## Begin RECORDS TO PROCESS

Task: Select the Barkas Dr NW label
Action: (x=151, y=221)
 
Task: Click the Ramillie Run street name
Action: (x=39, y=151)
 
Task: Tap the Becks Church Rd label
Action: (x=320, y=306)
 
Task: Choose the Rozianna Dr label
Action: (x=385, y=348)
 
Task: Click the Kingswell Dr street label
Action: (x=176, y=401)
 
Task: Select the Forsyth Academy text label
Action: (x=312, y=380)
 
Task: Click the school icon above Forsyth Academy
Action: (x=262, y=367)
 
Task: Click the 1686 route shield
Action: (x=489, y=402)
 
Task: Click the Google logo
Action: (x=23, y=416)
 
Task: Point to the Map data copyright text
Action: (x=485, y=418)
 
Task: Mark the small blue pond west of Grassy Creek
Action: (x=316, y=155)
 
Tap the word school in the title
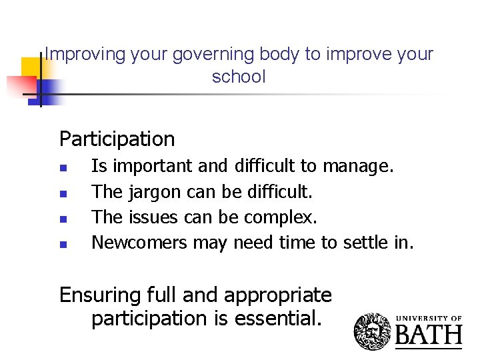click(x=239, y=77)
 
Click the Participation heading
click(x=117, y=139)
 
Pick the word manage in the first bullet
click(x=366, y=166)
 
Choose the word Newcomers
click(x=139, y=243)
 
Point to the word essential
click(x=278, y=319)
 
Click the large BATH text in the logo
click(x=429, y=333)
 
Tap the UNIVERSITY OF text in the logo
click(x=429, y=318)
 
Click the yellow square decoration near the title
click(x=31, y=67)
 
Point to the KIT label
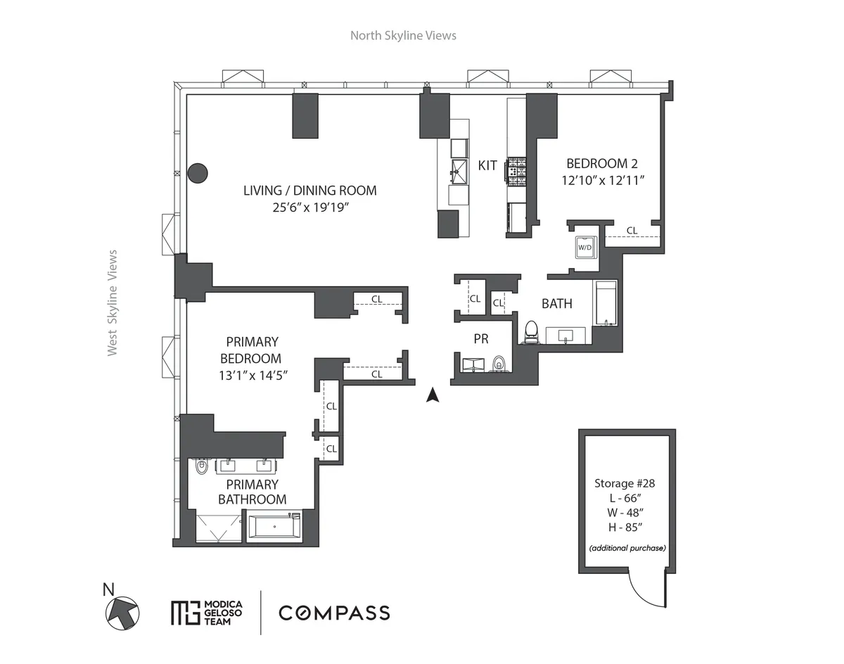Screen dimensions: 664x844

## End RECORDS TO PROCESS

EXERCISE DIRECTIONS:
Arrange every line of the rows above as a Markdown table with the columns Line No. and Text, numbering each line and skipping blank lines. Leave the pictures out.

OUTPUT:
| Line No. | Text |
|---|---|
| 1 | Task: Select the Barkas Dr NW label |
| 2 | Action: (x=151, y=221) |
| 3 | Task: Click the Ramillie Run street name |
| 4 | Action: (x=39, y=151) |
| 5 | Task: Tap the Becks Church Rd label |
| 6 | Action: (x=320, y=306) |
| 7 | Task: Choose the Rozianna Dr label |
| 8 | Action: (x=385, y=348) |
| 9 | Task: Click the Kingswell Dr street label |
| 10 | Action: (x=176, y=401) |
| 11 | Task: Select the Forsyth Academy text label |
| 12 | Action: (x=312, y=380) |
| 13 | Task: Click the school icon above Forsyth Academy |
| 14 | Action: (x=262, y=367) |
| 15 | Task: Click the 1686 route shield |
| 16 | Action: (x=489, y=402) |
| 17 | Task: Click the Google logo |
| 18 | Action: (x=23, y=416) |
| 19 | Task: Point to the Map data copyright text |
| 20 | Action: (x=485, y=418) |
| 21 | Task: Mark the small blue pond west of Grassy Creek |
| 22 | Action: (x=316, y=155) |
| 23 | Tap the word school in the title |
| 24 | click(x=239, y=77) |
| 25 | Click the Participation heading |
| 26 | click(x=117, y=139) |
| 27 | Pick the word manage in the first bullet |
| 28 | click(x=366, y=166) |
| 29 | Choose the word Newcomers |
| 30 | click(x=139, y=243) |
| 31 | Point to the word essential |
| 32 | click(x=278, y=319) |
| 33 | Click the large BATH text in the logo |
| 34 | click(x=429, y=333) |
| 35 | Tap the UNIVERSITY OF text in the logo |
| 36 | click(x=429, y=318) |
| 37 | Click the yellow square decoration near the title |
| 38 | click(x=31, y=67) |
| 39 | Point to the KIT label |
| 40 | Screen dimensions: 664x844 |